Sekitar US$1 miliar per bulan. Jadi, ini jumlah uang yang luar biasa besar. Dan tolong dicamkan, ini meliputi transaksi orang mendeposit, transfer, dan menarik uang, serta membayar barang dan jasa, membeli pulsa, dan sebagainya.
Itu berapa persen dari total populasi Kenya?
Kenya memiliki 40 juta penduduk. Tapi, jika Anda tidak memasukkan anak-anak dan orang yang sudah sangat tua, barangkali ada sekitar 25-30 persen penduduk Kenya menggunakan M-Pesa secara reguler.
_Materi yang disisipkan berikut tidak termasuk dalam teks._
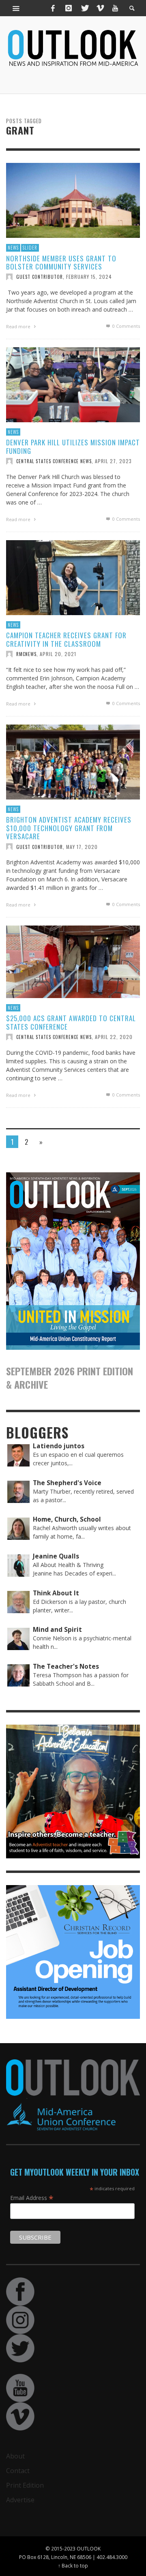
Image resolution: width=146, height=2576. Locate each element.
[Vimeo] (99, 8)
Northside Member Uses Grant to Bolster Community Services (61, 262)
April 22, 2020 (114, 1036)
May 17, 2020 (82, 846)
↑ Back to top (73, 2565)
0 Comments (125, 326)
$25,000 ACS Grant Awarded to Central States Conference (71, 1022)
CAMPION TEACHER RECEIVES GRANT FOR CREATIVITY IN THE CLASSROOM (66, 639)
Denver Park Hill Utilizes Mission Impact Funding (73, 446)
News (13, 247)
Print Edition (25, 2485)
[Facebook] (53, 8)
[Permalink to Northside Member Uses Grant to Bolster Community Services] (73, 199)
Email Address (32, 2197)
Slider (30, 247)
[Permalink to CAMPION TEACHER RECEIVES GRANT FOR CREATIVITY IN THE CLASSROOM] (73, 577)
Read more (19, 326)
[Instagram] (68, 8)
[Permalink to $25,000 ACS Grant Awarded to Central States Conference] (73, 961)
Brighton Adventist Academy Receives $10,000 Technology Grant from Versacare (68, 827)
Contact (18, 2470)
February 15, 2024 (89, 276)
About (15, 2456)
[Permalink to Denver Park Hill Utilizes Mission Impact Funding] (73, 384)
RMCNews (26, 654)
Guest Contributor (39, 277)
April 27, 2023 (113, 460)
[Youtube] (115, 8)
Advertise (20, 2499)
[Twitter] (84, 8)
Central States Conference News (54, 461)
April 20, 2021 (58, 653)
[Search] (16, 8)
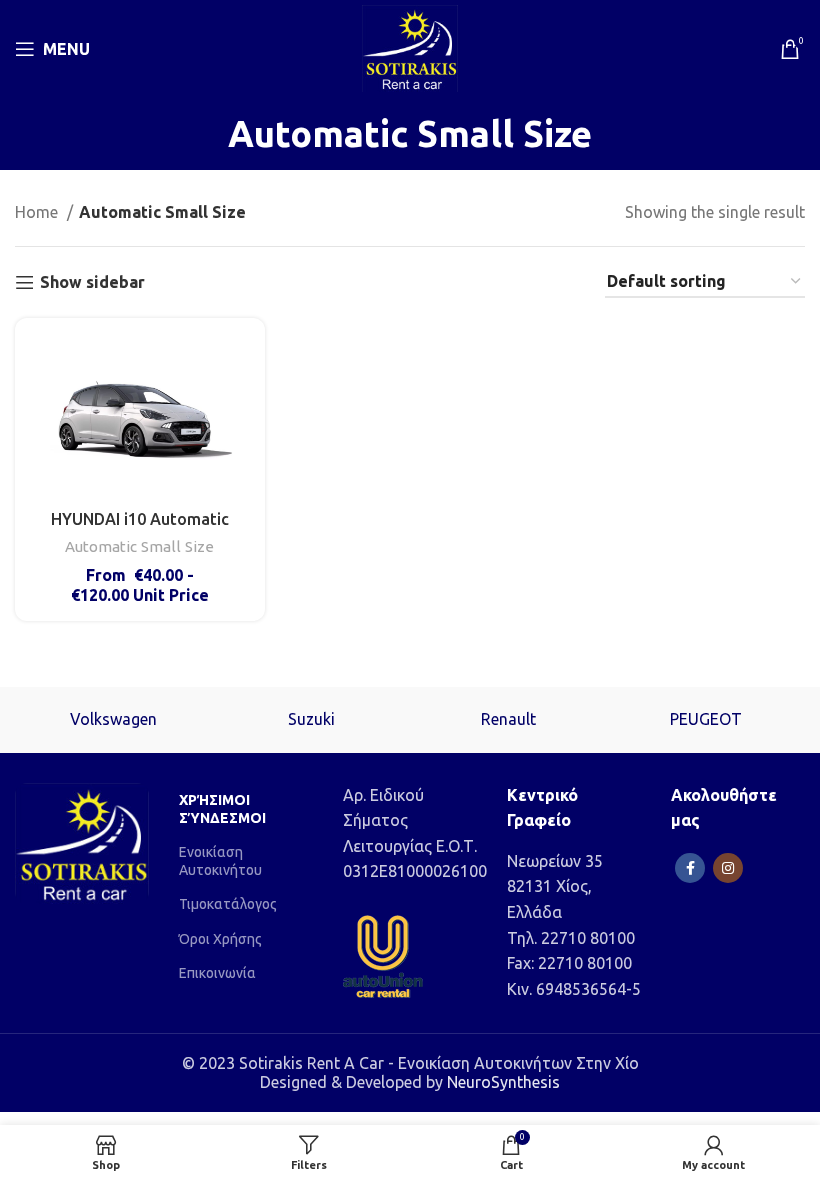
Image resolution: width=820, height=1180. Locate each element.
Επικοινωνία (217, 973)
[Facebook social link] (690, 868)
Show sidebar (92, 282)
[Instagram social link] (728, 868)
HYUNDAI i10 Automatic (140, 519)
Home (38, 212)
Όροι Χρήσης (220, 939)
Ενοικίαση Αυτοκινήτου (220, 861)
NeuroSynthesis (503, 1082)
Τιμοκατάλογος (228, 904)
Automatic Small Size (139, 546)
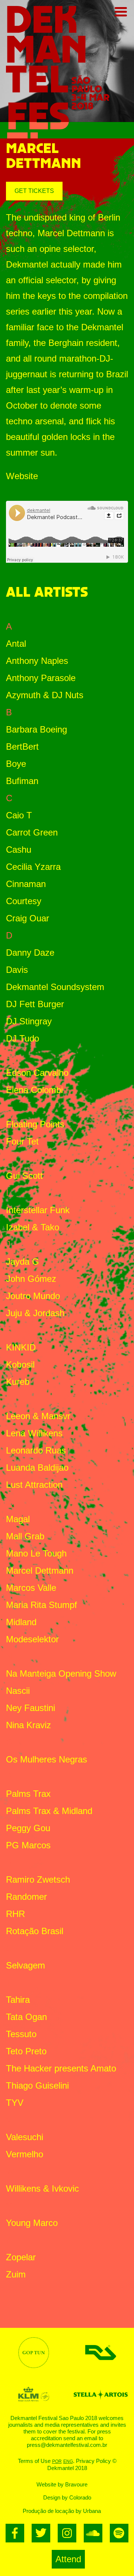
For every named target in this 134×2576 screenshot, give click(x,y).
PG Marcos (28, 1845)
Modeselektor (32, 1639)
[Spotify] (119, 2533)
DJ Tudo (22, 1038)
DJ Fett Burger (35, 1004)
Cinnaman (26, 884)
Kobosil (20, 1364)
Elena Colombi (34, 1090)
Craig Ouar (27, 918)
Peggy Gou (28, 1828)
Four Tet (22, 1141)
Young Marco (32, 2223)
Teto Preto (26, 2051)
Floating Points (35, 1124)
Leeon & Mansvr (38, 1416)
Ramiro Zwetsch (38, 1879)
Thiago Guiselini (37, 2085)
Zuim (16, 2274)
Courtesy (23, 901)
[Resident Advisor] (100, 2352)
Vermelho (24, 2154)
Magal (18, 1519)
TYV (14, 2103)
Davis (17, 970)
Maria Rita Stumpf (41, 1605)
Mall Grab (25, 1536)
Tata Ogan (26, 2017)
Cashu (18, 849)
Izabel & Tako (32, 1227)
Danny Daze (30, 952)
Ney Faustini (30, 1708)
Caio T (19, 815)
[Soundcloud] (93, 2533)
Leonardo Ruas (36, 1450)
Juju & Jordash (35, 1313)
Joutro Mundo (33, 1296)
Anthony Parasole (41, 678)
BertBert (22, 746)
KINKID (21, 1347)
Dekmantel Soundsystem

Dalam percakapan sehari-hari, bahkan M-Pesa sekarang sudah menjadi pengganti kata kerja untuk tindakan mengirim uang seperti halnya Fed-ex atau Xerox. Jadi, M-Pesa sudah menjadi bagian dari aktivitas sehari-hari dalam kehidupan masyarakat Kenya—mengirimkan uang kepada orangtua di kampung terpencil, mengirimkan uang saku kepada anak di kota lain, atau bahkan membayar segelas bir di bar, termasuk saat menyumbang dana kolekte di gereja. Ini hampir seperti kartu debit di telepon seluler Anda.
Apa saja kendala utama yang Anda hadapi sebelum M-Pesa menjadi begitu sukses?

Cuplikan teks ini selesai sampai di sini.